Карвер молчал; грудь его ходила ходуном, хватая сырой воздух, губы запеклись, а веки распухли. Одна рука в тонкой перчатке цеплялась за камни мостовой, другая сжимала рукоятку шпаги, будто оружие могло защитить своего хозяина и перед лицом Мора. Не отрываясь, Карвер смотрел Эгерту в глаза.
Приглушенное туманом, издали донеслось захлебывающееся лошадиное ржание.
Карвер судорожно вздохнул. Губы его дернулись, и Эгерт услышал тихое, как шорох осыпающегося песка:
– Солль…
Эгерт молчал, потому что говорить было нечего.
– Солль… Каваррен… Что теперь с Каварреном?
В голосе Карвера скользнула такая тонкая, такая умоляющая нотка, что Эгерту на мгновение вспомнился тот нерешительный тонкогубый мальчик, каким был двенадцать лет назад приятель его детства.
– Каваррена… Это… Эта смерть… Не достигнет?
– Конечно, нет, – сказал Эгерт уверенно. – Слишком далеко… И потом ведь есть карантинные заставы, патрули…
Карвер передохнул, кажется, с облегчением. Запрокинул голову, прикрыл глаза; прошептал с полуулыбкой:
– Песок… Ямы, следы… Холодная… вода. Смеялись…
Эгерт молчал, приняв случайные слова за бред.

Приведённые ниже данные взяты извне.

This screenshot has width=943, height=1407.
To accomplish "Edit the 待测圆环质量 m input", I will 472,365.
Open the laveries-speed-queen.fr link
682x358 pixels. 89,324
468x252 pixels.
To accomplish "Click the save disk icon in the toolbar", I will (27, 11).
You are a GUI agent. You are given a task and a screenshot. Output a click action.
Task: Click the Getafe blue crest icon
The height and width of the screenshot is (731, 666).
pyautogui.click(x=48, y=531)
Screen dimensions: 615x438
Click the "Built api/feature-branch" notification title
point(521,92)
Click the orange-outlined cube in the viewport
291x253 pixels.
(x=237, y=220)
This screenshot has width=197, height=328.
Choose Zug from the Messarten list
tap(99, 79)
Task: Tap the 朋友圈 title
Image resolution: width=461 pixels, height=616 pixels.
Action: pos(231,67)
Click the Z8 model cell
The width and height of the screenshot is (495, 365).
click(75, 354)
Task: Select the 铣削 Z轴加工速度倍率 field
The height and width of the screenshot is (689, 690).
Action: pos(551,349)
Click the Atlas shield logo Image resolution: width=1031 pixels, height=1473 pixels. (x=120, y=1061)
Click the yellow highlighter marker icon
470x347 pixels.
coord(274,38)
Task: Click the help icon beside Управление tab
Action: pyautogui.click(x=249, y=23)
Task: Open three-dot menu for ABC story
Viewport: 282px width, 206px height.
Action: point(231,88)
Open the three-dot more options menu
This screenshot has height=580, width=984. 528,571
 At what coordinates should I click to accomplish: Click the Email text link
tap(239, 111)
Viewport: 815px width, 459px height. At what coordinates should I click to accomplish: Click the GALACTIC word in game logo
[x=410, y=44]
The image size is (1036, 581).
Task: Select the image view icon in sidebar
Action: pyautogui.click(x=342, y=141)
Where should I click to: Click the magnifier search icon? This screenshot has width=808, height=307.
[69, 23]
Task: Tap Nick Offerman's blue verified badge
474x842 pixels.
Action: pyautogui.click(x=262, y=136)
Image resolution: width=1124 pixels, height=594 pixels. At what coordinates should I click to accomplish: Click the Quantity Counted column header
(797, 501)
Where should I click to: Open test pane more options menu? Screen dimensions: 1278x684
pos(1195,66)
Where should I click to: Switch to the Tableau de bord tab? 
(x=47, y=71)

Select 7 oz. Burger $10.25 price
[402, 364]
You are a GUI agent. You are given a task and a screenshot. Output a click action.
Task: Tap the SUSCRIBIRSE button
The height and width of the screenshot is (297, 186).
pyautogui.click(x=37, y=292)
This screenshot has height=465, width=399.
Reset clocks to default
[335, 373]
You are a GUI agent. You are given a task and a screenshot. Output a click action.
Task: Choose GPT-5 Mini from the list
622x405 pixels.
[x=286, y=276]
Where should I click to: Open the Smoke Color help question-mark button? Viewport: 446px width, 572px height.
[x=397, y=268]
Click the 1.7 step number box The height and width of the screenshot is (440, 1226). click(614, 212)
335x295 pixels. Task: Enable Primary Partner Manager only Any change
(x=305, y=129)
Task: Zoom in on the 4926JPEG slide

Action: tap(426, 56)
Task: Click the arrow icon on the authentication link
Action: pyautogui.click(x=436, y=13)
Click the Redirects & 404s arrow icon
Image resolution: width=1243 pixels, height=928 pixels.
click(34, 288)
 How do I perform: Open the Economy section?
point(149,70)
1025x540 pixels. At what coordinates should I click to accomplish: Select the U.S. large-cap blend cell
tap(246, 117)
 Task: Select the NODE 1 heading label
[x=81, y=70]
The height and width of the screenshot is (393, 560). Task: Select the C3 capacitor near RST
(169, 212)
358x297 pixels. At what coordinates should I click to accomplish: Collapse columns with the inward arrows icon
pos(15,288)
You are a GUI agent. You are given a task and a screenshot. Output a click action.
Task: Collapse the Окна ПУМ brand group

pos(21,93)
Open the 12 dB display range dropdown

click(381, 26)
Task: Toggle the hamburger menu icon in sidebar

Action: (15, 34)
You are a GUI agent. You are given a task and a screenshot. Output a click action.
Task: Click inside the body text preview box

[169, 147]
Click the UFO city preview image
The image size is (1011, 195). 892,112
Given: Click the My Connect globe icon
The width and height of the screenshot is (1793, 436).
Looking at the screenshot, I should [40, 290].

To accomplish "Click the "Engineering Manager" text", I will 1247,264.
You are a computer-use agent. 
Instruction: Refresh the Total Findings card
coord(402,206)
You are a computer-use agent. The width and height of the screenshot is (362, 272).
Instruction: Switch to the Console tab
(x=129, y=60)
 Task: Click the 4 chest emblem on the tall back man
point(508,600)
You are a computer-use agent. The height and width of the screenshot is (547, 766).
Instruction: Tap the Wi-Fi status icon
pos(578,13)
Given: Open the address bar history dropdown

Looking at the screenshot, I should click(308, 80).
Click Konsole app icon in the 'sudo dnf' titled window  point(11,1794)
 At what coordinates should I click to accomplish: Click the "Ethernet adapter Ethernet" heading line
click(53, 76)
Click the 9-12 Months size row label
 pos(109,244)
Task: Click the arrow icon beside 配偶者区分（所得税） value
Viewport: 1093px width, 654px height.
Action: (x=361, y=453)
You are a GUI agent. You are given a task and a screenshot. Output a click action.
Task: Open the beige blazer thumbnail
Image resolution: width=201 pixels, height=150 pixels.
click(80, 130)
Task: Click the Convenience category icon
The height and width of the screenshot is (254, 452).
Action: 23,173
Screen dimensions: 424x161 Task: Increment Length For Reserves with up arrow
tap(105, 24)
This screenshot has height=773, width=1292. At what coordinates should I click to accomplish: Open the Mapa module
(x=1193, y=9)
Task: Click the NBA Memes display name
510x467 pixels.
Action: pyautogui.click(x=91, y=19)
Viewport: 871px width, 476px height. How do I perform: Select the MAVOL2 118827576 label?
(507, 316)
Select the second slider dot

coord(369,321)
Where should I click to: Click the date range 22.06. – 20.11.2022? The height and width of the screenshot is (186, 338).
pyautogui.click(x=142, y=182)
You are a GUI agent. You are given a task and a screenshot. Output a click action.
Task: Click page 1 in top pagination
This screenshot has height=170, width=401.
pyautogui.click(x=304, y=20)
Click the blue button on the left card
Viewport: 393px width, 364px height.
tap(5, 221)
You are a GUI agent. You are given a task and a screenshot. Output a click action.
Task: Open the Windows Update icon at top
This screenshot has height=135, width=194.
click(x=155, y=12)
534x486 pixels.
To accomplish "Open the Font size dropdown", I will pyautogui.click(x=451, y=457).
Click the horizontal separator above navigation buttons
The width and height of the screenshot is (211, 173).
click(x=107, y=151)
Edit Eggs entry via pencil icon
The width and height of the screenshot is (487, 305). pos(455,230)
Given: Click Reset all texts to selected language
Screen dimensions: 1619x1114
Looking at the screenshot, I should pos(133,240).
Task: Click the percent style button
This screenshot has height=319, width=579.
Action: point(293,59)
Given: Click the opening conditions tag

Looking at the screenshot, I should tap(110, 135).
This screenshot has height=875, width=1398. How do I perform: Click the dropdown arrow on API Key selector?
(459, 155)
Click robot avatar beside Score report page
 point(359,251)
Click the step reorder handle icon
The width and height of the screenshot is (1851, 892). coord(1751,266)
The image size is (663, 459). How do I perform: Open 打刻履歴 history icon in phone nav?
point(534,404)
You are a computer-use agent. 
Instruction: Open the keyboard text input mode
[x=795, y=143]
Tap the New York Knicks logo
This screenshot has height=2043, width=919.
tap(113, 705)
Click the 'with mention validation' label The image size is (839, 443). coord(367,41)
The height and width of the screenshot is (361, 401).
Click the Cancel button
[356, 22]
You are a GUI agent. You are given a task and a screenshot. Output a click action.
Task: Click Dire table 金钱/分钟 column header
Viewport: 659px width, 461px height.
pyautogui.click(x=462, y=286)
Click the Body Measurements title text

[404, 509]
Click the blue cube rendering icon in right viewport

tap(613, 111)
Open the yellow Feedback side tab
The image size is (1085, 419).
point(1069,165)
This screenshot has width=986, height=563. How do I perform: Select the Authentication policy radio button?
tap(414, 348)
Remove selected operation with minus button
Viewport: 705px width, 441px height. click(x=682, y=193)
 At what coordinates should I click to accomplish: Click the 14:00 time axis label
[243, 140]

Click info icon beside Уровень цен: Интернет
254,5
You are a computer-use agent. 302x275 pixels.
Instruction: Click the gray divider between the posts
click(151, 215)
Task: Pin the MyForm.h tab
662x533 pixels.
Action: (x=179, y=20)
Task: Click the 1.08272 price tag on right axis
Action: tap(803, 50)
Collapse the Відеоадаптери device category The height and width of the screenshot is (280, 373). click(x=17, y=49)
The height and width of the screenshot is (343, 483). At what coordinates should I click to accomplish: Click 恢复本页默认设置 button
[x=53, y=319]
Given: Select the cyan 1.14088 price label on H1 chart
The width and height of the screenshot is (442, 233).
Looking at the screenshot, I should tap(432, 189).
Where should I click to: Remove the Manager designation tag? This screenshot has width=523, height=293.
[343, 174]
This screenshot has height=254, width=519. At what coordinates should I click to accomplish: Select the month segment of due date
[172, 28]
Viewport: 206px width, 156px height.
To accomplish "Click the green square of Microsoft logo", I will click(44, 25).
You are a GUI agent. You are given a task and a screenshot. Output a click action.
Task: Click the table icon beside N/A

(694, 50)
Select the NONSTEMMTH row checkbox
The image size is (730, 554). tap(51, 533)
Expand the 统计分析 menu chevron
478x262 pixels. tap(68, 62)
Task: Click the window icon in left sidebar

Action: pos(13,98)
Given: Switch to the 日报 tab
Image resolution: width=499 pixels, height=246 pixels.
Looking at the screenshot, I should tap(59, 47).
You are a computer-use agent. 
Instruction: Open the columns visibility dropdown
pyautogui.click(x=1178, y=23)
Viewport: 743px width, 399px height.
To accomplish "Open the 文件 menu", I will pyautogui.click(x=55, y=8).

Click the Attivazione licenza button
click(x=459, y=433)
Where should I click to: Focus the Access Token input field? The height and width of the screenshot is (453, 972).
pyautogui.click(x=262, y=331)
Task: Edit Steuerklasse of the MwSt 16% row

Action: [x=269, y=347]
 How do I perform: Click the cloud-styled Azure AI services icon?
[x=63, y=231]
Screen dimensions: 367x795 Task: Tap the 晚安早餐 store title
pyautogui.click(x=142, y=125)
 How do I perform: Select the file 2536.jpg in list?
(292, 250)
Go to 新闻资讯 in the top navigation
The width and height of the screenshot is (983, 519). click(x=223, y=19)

Карвер не отрывал от него странного, из-под тяжелых век, рассеянного взгляда:
– Песок… Кава… Помнишь?
Солль увидел на секунду залитый солнцем берег, желтый с белым, как покрытая глазурью бисквитная булка, зеленые островки травы, компанию мальчишек, вздымающих к небу фонтаны брызг…
– Ты мне… вечно глаза засыпал песком. Помнишь?
Он изо всех сил пытался призвать такое воспоминание – но перед глазами у него была только мокрая, лоснящаяся от влаги мостовая. Было ли?.. Да… было. Карвер тогда не жаловался – он покорно промывал полные песка, воспаленные, закрывшиеся глаза.
– Я не хотел, – сказал зачем-то Эгерт.
– Хотел, – возразил Карвер тихо.
Они долго молчали, и туман не желал расходиться, и отовсюду тянуло дымом, и гнилью, и подступающей смертью.
– Каваррен… – прошептал Карвер едва слышно.
– С ним ничего не случится, – отозвался Эгерт.
Тогда, испытующе глядя на него, Карвер попытался приподняться на локте:
– Ты… уверен?
Перед глазами Солля поблескивала речная гладь, вспыхивали и гасли солнечные искры на воде, и, подрагивая, отражались зеленые кроны, каварренские крыши, башни, флюгера…
Зная, что врет, он улыбнулся широко и спокойно:
– Конечно, уверен. Каваррен в безопасности.
Карвер глубоко вздохнул, опускаясь обратно на мостовую, глаза его наполовину прикрылись:
– Слава… небу…
Больше никто не слышал от него ни слова.
Туман разошелся, и представшая Соллевому взору площадь походила на поле боя. Здесь хватило бы пищи для тысяч ворон – однако ни одной птицы не было в городе, никто не тревожил мертвых, будто повинуясь запрету.